> _WHAT YOU ARE ASKED TO DO_: Can you pull out, word for word, the stretch from "Trump says he’s" through "and a half." in the news excerpt below?

> _SOURCE TEXT_:
He also suggested that agency leaders would take the lead, but Elon Musk could make his own push if reductions don’t go far enough.
Agencies have occasionally needed to reinstate fired workers who handled critical tasks, such as maintaining nuclear weapons.
Trump says he’s heading to Saudi Arabia
Trump said he expects to go to Saudi Arabia soon and that the leaders of the oil-rich kingdom have agreed to make a $1 trillion investment in the United States.
“So I said, ‘I’ll go if you pay a trillion dollars, $1 trillion to American companies,’” Trump said. “They’ve agreed to do that, so I’m going to be going there.”
Trump also made Saudi Arabia the first country he visited during his first White House term. He said the upcoming visit would likely happen sometime in the next month and a half.
The Saudis hosted talks last month between senior U.S. and Russian officials to discuss Moscow’s ongoing war in Ukraine. The Saudis are also expected to host talks next week between U.S. and Ukrainian officials about ending the war.
Trump walks back threat to end daylight saving time
Last December, Trump said on his social media platform: “The Republican Party will use its best efforts to eliminate Daylight Saving Time, which has a small but strong constituency, but shouldn’t! Daylight Saving Time is inconvenient, and very costly to our Nation.”

> _RECORDS SHOWN_:
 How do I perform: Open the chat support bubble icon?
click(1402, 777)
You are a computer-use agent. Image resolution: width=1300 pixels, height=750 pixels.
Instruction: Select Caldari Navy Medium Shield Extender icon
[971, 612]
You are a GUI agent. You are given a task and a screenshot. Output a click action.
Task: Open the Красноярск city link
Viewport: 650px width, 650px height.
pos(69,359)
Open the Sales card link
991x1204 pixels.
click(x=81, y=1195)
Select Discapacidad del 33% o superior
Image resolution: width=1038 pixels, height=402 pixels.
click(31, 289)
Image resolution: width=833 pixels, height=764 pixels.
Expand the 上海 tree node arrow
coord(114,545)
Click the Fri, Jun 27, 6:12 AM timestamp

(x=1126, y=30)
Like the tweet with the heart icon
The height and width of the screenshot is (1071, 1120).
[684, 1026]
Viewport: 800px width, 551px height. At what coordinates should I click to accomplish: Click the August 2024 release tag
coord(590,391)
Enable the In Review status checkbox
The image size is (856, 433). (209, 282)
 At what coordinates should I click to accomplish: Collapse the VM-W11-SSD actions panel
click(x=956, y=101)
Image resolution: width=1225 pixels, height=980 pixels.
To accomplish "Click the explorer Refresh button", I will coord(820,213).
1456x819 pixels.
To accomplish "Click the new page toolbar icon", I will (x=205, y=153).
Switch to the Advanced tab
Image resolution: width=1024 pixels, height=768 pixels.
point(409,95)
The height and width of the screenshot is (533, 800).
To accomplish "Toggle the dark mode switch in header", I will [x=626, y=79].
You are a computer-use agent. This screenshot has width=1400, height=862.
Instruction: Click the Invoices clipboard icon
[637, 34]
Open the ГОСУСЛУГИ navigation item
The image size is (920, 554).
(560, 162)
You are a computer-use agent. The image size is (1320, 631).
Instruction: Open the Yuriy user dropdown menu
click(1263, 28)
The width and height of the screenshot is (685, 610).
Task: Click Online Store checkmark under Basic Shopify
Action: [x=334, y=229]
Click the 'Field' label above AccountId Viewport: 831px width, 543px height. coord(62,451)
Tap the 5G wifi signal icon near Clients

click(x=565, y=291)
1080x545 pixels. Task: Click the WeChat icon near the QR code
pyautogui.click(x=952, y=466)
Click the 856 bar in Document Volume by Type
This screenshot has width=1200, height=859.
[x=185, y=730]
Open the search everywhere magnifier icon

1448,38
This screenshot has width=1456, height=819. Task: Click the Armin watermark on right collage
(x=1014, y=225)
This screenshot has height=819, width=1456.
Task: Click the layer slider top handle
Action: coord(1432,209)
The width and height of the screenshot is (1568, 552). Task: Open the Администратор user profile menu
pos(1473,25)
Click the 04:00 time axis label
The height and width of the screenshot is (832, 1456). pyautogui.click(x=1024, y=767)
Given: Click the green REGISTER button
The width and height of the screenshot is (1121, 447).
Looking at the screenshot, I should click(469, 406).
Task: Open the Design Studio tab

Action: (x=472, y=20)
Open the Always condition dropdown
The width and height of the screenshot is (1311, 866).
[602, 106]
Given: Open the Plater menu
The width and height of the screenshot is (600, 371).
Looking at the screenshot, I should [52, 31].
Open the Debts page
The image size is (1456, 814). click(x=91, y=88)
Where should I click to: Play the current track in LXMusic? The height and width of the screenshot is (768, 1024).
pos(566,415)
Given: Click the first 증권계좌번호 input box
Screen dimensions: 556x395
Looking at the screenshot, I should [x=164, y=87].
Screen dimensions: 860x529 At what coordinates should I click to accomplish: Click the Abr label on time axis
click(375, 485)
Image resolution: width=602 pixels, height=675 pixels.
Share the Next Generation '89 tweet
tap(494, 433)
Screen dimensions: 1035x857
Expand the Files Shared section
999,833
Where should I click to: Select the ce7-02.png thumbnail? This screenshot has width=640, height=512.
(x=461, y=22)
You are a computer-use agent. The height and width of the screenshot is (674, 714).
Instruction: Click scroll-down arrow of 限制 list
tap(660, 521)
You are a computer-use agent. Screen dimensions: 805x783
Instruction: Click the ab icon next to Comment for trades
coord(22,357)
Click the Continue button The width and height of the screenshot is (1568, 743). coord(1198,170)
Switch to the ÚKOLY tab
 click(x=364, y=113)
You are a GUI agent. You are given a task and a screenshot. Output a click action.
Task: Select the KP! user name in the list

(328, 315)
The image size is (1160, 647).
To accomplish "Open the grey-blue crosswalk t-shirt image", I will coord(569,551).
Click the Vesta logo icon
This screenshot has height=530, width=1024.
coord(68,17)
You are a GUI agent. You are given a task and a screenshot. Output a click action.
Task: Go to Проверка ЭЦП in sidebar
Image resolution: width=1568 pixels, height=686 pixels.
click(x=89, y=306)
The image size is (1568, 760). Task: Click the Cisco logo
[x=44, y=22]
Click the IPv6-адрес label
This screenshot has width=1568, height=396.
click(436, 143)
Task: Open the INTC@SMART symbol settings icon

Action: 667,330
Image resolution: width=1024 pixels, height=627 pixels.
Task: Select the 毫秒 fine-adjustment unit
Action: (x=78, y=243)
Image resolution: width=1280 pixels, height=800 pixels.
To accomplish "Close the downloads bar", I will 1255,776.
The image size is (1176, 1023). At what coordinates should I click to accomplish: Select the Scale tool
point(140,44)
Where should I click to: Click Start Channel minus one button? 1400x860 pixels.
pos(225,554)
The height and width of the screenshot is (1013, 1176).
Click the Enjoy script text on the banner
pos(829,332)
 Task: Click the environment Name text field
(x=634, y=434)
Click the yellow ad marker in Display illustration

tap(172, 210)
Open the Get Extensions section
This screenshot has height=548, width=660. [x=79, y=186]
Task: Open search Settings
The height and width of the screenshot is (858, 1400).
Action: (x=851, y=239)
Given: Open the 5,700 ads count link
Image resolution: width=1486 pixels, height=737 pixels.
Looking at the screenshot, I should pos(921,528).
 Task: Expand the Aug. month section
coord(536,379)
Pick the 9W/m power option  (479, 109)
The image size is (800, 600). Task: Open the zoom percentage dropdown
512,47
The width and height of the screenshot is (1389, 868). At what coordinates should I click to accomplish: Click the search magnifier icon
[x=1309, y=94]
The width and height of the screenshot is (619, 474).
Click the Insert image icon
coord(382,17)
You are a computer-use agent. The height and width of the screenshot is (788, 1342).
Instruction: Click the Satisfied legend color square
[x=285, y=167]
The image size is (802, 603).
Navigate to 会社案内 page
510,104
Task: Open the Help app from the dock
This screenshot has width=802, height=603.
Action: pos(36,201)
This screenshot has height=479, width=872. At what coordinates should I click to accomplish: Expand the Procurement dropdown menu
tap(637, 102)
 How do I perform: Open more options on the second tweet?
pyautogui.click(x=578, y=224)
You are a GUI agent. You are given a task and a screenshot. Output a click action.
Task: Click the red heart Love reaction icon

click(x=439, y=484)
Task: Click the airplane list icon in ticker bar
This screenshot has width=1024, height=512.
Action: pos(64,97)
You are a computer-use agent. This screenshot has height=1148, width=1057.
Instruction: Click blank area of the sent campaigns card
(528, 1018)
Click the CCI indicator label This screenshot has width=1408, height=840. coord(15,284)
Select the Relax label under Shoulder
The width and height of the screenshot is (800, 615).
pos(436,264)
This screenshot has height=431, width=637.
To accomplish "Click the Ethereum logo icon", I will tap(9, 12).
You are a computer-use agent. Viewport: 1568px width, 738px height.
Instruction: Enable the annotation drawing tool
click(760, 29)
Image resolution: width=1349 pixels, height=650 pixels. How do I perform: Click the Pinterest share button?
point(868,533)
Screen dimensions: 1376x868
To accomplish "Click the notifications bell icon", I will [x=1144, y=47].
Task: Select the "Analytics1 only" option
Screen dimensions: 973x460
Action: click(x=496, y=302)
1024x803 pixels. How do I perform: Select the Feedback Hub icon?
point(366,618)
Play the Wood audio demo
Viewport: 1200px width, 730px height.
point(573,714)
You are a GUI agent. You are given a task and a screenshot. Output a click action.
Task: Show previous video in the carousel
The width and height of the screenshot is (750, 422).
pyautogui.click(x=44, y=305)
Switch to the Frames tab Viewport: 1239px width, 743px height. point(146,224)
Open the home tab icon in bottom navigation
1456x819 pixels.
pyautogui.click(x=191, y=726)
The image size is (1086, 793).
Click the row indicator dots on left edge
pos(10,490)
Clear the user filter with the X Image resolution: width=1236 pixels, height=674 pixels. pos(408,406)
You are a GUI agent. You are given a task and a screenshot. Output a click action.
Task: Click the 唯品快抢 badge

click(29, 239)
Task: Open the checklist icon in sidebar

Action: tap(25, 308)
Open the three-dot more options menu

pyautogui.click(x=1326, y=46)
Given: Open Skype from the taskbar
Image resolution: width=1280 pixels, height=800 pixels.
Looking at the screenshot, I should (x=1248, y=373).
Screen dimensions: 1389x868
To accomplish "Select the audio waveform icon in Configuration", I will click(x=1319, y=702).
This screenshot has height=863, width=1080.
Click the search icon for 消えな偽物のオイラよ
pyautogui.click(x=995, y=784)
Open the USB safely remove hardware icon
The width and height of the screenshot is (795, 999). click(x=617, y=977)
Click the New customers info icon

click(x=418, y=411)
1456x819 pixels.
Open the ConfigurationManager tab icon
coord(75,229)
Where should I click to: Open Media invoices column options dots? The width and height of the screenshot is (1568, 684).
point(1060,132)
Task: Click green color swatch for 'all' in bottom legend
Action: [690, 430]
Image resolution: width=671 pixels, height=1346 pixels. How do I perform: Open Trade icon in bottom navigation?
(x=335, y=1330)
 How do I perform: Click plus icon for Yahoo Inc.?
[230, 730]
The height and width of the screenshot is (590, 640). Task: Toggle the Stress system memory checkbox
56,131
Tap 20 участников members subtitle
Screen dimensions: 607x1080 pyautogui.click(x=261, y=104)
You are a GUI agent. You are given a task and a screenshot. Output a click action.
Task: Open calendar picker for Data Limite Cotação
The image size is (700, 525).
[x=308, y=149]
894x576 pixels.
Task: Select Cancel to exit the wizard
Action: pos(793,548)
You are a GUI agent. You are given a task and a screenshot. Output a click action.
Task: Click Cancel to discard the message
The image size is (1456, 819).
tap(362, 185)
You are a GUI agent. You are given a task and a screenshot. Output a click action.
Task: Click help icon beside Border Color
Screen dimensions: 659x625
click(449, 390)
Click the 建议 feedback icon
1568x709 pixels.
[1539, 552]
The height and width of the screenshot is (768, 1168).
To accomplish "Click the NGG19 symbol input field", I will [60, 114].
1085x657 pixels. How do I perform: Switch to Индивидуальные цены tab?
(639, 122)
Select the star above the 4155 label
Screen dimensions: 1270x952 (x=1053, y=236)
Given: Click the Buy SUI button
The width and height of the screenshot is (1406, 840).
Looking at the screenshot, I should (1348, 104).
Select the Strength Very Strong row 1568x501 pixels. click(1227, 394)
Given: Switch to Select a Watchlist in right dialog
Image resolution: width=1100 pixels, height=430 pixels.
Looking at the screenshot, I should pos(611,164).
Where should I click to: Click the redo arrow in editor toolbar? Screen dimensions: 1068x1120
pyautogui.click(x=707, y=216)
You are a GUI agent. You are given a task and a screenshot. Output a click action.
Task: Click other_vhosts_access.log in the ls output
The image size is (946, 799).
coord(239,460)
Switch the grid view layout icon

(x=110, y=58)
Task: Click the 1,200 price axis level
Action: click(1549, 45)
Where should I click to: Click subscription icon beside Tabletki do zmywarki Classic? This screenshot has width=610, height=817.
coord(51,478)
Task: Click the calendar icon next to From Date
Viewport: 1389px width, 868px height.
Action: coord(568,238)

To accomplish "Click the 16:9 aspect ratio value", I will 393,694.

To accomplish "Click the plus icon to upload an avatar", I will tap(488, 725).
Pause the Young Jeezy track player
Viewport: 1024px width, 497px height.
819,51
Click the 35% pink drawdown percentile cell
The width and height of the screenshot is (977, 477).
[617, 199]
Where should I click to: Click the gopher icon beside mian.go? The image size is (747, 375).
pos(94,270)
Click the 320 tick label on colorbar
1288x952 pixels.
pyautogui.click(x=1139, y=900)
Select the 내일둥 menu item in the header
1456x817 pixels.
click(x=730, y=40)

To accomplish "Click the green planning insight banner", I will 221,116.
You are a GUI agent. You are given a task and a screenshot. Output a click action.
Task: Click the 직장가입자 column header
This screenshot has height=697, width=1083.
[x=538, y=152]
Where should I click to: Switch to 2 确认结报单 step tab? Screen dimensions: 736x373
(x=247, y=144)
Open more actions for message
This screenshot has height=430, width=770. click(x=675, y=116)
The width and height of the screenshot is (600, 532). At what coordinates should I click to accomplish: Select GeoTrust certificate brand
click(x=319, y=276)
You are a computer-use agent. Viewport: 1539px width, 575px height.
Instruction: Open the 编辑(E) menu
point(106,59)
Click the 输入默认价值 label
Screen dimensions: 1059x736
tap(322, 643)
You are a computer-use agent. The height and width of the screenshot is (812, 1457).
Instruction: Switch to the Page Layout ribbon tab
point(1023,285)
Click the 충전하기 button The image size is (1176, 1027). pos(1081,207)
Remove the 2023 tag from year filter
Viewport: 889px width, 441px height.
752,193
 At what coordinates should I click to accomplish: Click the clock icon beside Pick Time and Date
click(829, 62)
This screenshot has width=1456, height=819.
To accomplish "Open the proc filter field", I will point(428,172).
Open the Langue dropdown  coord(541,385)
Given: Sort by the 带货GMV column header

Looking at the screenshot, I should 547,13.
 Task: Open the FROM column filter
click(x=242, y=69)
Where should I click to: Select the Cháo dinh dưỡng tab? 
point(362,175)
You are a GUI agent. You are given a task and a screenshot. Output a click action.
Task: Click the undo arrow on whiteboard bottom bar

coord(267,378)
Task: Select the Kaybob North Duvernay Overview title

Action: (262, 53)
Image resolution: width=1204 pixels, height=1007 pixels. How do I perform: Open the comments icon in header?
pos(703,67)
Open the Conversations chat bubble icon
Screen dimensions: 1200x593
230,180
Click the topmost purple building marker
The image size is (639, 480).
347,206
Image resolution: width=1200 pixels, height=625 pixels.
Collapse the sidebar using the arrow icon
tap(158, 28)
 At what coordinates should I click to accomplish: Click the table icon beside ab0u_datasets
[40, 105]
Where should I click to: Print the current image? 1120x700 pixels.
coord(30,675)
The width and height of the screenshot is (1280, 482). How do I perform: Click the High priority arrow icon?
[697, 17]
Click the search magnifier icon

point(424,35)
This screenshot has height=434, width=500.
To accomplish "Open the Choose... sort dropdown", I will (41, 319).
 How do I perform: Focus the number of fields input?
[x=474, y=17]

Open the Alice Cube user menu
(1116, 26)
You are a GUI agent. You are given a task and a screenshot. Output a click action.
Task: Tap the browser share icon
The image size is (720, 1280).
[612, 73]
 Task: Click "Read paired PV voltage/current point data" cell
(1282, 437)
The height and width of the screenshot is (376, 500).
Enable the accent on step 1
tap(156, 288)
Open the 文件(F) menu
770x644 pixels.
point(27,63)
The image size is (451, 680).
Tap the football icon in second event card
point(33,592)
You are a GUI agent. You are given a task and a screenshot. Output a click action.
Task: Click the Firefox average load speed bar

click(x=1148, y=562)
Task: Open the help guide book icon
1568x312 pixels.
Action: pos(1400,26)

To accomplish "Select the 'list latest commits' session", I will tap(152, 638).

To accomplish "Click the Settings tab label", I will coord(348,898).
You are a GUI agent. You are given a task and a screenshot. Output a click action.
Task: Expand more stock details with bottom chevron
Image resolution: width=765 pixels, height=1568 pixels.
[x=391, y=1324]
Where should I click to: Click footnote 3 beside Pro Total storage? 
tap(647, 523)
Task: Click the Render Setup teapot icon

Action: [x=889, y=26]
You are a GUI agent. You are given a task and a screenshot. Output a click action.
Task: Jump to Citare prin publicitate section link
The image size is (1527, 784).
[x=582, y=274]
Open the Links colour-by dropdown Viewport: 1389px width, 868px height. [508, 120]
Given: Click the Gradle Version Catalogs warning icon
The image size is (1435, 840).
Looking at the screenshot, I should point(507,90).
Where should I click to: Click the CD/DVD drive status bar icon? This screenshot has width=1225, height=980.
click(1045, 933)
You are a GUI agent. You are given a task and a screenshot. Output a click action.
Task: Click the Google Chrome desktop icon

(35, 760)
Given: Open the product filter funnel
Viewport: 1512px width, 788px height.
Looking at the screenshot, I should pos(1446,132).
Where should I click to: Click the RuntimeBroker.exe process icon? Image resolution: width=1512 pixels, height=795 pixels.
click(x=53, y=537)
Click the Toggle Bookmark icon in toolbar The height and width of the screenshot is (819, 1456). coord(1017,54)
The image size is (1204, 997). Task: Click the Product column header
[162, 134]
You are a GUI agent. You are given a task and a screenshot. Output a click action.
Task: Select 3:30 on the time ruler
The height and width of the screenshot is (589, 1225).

> _ANSWER FOR THE TASK_:
Trump says he’s heading to Saudi Arabia
Trump said he expects to go to Saudi Arabia soon and that the leaders of the oil-rich kingdom have agreed to make a $1 trillion investment in the United States.
“So I said, ‘I’ll go if you pay a trillion dollars, $1 trillion to American companies,’” Trump said. “They’ve agreed to do that, so I’m going to be going there.”
Trump also made Saudi Arabia the first country he visited during his first White House term. He said the upcoming visit would likely happen sometime in the next month and a half.